WHAT TO PRODUCE →
Can you reproduce the abstract below on neonatal intensive care outcomes in Australia–New Zealand and Canada word for word?
━━ STUDY TEXT
Aim: To compare risk-adjusted neonatal intensive care unit outcomes between regions of similar population demography and health-care systems in Australia–New Zealand and Canada to generate meaningful hypothesis for outcome improvements.
Methods: Retrospective study of data from preterm infants (<32 weeks gestational age) cared for in 29 ANZNN (Australian and New Zealand Neonatal Network) and 26 Canadian Neonatal Network (CNN) intensive care unit admitted between 2005 and 2007. Moribund infants or those with major congenital malformation were excluded.
Results: The 9995 ANZNN infants had a higher gestational age (29 vs. 28 weeks, P < 0.0001), lower rate of outborn status (13.2% vs. 19.1%, P < 0.0001) and Apgar score <7 at 5 min (14.8% vs. 21.6%, P < 0.0001) than their 7141 CNN counterparts. After adjustment, ANZNN and CNN infants had a similar likelihood of survival (adjusted odds ratio (AOR) 1.01 (0.88, 1.16)), but ANZNN infants were at lower risk of severe retinopathy (AOR 0.71 (0.61, 0.83)), severe ultrasound neurological injury (AOR 0.68 (0.59, 0.78)), necrotising enterocolitis (AOR 0.65 (0.56, 0.76)), chronic lung disease (AOR 0.67 (0.62, 0.73)) and late-onset sepsis (AOR 0.83 (0.76, 0.91)). ANZNN infants were at a higher risk of pulmonary air leak (AOR 1.20 (1.01, 1.42)), early-onset sepsis (AOR 1.33 (1.02, 1.74)). More ANZNN infants received any respiratory support (AOR 1.27 (1.14, 1.41)) and continuous positive airway pressure as sole respiratory support (AOR 2.50 (2.27, 2.70)).
Conclusions: Despite similarities in settings, ANZNN infants fared better in most measures. Outcome disparities may be related to differences in tertiary service provision, referral and clinical practices.
━━━━
━━ DATA
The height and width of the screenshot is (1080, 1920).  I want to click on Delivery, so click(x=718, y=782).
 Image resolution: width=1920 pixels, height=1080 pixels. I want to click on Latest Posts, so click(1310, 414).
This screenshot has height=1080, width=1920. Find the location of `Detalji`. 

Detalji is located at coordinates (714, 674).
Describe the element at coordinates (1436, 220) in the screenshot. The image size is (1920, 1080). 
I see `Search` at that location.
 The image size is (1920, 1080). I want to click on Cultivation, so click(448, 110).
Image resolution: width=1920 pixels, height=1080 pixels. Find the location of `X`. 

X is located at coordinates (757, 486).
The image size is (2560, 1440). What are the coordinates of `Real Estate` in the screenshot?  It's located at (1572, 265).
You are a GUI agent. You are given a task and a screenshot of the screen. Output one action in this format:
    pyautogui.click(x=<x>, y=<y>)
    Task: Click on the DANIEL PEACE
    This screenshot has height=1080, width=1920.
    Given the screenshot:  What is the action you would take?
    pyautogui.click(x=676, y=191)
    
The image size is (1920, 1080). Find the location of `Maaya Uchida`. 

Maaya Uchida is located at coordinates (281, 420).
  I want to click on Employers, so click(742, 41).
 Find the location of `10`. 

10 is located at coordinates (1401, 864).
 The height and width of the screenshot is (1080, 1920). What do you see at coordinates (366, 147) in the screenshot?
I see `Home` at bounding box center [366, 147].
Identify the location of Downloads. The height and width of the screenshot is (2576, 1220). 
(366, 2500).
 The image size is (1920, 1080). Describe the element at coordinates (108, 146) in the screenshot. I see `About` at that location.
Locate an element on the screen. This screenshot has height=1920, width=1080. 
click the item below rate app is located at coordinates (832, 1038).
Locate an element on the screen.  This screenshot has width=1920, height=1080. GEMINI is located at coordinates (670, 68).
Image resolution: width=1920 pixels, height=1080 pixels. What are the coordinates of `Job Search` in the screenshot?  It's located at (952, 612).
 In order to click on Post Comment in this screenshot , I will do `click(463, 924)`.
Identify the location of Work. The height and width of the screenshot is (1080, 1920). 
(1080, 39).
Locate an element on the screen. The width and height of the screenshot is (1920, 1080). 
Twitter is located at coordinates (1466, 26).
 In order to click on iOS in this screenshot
━━━━
EXPECTED OUTPUT →
Aim: To compare risk-adjusted neonatal intensive care unit outcomes between regions of similar population demography and health-care systems in Australia–New Zealand and Canada to generate meaningful hypothesis for outcome improvements.
Methods: Retrospective study of data from preterm infants (<32 weeks gestational age) cared for in 29 ANZNN (Australian and New Zealand Neonatal Network) and 26 Canadian Neonatal Network (CNN) intensive care unit admitted between 2005 and 2007. Moribund infants or those with major congenital malformation were excluded.
Results: The 9995 ANZNN infants had a higher gestational age (29 vs. 28 weeks, P < 0.0001), lower rate of outborn status (13.2% vs. 19.1%, P < 0.0001) and Apgar score <7 at 5 min (14.8% vs. 21.6%, P < 0.0001) than their 7141 CNN counterparts. After adjustment, ANZNN and CNN infants had a similar likelihood of survival (adjusted odds ratio (AOR) 1.01 (0.88, 1.16)), but ANZNN infants were at lower risk of severe retinopathy (AOR 0.71 (0.61, 0.83)), severe ultrasound neurological injury (AOR 0.68 (0.59, 0.78)), necrotising enterocolitis (AOR 0.65 (0.56, 0.76)), chronic lung disease (AOR 0.67 (0.62, 0.73)) and late-onset sepsis (AOR 0.83 (0.76, 0.91)). ANZNN infants were at a higher risk of pulmonary air leak (AOR 1.20 (1.01, 1.42)), early-onset sepsis (AOR 1.33 (1.02, 1.74)). More ANZNN infants received any respiratory support (AOR 1.27 (1.14, 1.41)) and continuous positive airway pressure as sole respiratory support (AOR 2.50 (2.27, 2.70)).
Conclusions: Despite similarities in settings, ANZNN infants fared better in most measures. Outcome disparities may be related to differences in tertiary service provision, referral and clinical practices.